Joe Biden l’aveva detto nel discorso della vittoria, sabato, che il COVID sarebbe stata la priorità dei primi giorni della sua amministrazione. Oggi ha presentato una task force di 13 tra medici e ricercatori che si occuperanno del COVID-19.

A capo del gruppo c’è Vivek Murthy, che è stato surgeon general, cioè la persona responsabile in materia di salute pubblica, di Barack Obama. Biden ha parlato, poco fa, ha detto che la mascherina non è un simbolo politico, come pensano molti conservatori qui negli Stati Uniti, ma un modo per limitare la diffusione del virus COVID-19. Tra le misure previste, oltre appunto alla task force, c’è anche l’obbligo della mascherina all’interno degli spazi federali e nei viaggi tra Stati americani.
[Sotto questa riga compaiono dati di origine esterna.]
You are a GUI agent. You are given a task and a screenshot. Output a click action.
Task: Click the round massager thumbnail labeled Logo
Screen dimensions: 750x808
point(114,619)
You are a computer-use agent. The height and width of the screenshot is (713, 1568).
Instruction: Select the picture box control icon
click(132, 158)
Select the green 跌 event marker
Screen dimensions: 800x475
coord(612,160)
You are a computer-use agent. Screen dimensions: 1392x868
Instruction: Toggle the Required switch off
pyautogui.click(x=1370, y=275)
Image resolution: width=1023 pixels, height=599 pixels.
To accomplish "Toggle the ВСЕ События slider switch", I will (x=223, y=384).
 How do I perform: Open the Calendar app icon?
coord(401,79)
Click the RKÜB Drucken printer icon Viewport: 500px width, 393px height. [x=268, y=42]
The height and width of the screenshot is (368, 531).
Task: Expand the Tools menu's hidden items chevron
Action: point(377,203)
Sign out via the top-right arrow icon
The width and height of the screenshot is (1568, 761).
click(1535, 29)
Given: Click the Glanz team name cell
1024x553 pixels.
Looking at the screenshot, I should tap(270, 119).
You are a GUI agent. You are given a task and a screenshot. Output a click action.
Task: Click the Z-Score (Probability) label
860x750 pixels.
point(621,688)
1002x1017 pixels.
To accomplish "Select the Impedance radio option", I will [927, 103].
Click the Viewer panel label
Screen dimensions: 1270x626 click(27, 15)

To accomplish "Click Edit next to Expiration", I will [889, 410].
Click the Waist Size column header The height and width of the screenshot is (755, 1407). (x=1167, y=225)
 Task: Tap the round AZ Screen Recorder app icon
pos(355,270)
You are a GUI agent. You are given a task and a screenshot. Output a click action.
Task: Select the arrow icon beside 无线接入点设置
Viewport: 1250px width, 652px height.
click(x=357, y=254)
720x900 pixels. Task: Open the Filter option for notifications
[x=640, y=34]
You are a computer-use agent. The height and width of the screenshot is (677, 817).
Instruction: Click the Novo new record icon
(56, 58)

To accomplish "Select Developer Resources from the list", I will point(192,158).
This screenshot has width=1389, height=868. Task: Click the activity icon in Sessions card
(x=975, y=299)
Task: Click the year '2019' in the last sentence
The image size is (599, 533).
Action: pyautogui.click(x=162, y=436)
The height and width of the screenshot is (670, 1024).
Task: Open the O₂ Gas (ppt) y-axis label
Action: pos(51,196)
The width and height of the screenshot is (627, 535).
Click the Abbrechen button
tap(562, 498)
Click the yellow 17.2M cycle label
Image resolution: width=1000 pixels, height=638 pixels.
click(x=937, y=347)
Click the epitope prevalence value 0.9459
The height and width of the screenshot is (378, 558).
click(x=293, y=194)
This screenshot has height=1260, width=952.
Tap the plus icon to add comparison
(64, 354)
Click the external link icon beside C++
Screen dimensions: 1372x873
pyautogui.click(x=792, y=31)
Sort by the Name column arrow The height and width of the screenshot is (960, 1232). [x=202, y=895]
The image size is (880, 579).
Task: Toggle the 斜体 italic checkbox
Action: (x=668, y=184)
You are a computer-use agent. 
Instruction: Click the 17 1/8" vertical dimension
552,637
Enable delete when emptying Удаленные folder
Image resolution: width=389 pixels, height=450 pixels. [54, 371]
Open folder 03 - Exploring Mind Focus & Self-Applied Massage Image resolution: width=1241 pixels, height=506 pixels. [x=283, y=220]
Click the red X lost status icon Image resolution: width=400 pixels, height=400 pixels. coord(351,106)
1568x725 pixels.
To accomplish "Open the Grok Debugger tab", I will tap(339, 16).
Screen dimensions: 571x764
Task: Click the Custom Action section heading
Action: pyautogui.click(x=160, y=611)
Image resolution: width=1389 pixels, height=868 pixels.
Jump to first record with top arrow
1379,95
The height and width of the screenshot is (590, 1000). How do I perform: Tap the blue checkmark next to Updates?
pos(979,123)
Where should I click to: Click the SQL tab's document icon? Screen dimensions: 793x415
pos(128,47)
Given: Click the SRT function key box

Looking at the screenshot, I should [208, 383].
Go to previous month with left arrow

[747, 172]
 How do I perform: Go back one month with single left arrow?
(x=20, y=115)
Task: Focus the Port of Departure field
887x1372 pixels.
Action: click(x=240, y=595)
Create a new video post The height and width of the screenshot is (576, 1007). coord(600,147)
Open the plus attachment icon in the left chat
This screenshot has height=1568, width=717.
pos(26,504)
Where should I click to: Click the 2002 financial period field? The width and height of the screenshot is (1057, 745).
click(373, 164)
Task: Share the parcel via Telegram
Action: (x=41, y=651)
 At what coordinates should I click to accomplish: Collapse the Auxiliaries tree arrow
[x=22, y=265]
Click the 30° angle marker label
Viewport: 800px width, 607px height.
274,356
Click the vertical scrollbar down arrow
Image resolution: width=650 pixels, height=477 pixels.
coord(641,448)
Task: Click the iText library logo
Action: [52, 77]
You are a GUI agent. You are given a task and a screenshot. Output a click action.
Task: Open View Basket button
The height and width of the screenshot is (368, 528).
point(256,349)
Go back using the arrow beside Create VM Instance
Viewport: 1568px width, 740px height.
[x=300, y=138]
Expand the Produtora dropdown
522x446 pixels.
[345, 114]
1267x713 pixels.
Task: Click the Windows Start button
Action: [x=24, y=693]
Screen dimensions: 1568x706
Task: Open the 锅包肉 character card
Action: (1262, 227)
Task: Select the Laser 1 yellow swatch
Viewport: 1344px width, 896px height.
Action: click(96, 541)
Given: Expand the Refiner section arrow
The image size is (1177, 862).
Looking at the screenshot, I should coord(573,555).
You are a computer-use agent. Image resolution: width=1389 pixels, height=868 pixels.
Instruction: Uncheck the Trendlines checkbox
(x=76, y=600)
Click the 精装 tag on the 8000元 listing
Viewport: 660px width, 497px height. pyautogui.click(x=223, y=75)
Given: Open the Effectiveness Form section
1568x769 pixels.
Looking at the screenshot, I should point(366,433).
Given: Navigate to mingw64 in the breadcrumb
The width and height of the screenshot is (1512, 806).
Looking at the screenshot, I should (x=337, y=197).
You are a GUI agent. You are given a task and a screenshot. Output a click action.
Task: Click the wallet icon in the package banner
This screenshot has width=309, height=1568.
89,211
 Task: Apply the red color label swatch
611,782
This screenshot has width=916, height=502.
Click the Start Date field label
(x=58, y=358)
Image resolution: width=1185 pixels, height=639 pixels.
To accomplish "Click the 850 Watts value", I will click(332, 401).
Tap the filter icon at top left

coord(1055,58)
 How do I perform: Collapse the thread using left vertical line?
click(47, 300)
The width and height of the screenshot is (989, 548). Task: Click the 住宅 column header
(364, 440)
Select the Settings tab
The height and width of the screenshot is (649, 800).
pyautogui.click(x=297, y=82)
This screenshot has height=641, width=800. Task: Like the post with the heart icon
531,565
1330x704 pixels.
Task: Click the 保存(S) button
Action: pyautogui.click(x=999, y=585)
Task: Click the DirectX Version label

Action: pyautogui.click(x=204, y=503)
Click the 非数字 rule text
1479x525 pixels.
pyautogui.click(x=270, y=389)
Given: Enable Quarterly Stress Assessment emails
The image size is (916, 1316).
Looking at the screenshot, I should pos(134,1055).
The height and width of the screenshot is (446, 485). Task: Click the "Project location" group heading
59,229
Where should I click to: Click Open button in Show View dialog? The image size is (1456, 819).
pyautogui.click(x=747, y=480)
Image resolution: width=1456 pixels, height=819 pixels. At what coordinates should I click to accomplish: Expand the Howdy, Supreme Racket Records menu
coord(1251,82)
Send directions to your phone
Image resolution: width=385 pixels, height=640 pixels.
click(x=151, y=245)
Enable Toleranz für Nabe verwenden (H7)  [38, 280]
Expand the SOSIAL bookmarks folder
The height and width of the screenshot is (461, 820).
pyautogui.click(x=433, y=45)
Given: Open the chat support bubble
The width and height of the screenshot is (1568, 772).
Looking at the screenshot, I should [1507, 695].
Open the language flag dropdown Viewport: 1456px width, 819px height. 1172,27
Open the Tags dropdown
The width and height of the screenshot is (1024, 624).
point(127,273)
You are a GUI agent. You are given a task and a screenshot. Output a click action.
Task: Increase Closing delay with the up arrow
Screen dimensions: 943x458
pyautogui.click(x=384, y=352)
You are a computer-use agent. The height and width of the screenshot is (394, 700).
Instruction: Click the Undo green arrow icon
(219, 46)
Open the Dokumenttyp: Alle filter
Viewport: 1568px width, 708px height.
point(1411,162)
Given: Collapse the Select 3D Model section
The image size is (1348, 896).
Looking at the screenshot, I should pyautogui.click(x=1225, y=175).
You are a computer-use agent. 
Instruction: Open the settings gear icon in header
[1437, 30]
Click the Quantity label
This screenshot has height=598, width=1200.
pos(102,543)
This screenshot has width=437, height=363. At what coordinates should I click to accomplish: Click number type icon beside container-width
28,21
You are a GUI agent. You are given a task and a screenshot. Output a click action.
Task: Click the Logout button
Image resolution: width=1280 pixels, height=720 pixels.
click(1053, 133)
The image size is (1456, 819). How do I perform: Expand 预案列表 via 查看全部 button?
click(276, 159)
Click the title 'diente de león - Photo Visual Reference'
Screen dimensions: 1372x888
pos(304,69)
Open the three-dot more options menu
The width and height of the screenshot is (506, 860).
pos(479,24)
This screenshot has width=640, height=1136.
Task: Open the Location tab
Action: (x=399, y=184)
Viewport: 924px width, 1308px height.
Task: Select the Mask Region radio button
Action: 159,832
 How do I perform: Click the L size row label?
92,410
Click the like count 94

Il presidente eletto cerca con questa sua strategia, anche mediatica, di trasmettere l’idea di una gestione completamente diversa della pandemia rispetto a Donald Trump, che da mesi dice che il virus sta scomparendo. In realtà i contagi hanno superato i dieci milioni qui negli Stati Uniti, nei prossimi mesi altri 200mila americani potrebbero morire.

Pfizer, la società farmaceutica statunitense, ha annunciato stamane che il vaccino che sta sperimentando da mesi ha un’efficacia del 90 per cento. È una buona notizia, che però ancora non risolve la situazione. Come ha detto Biden agli americani oggi: ci aspetta un inverno buio.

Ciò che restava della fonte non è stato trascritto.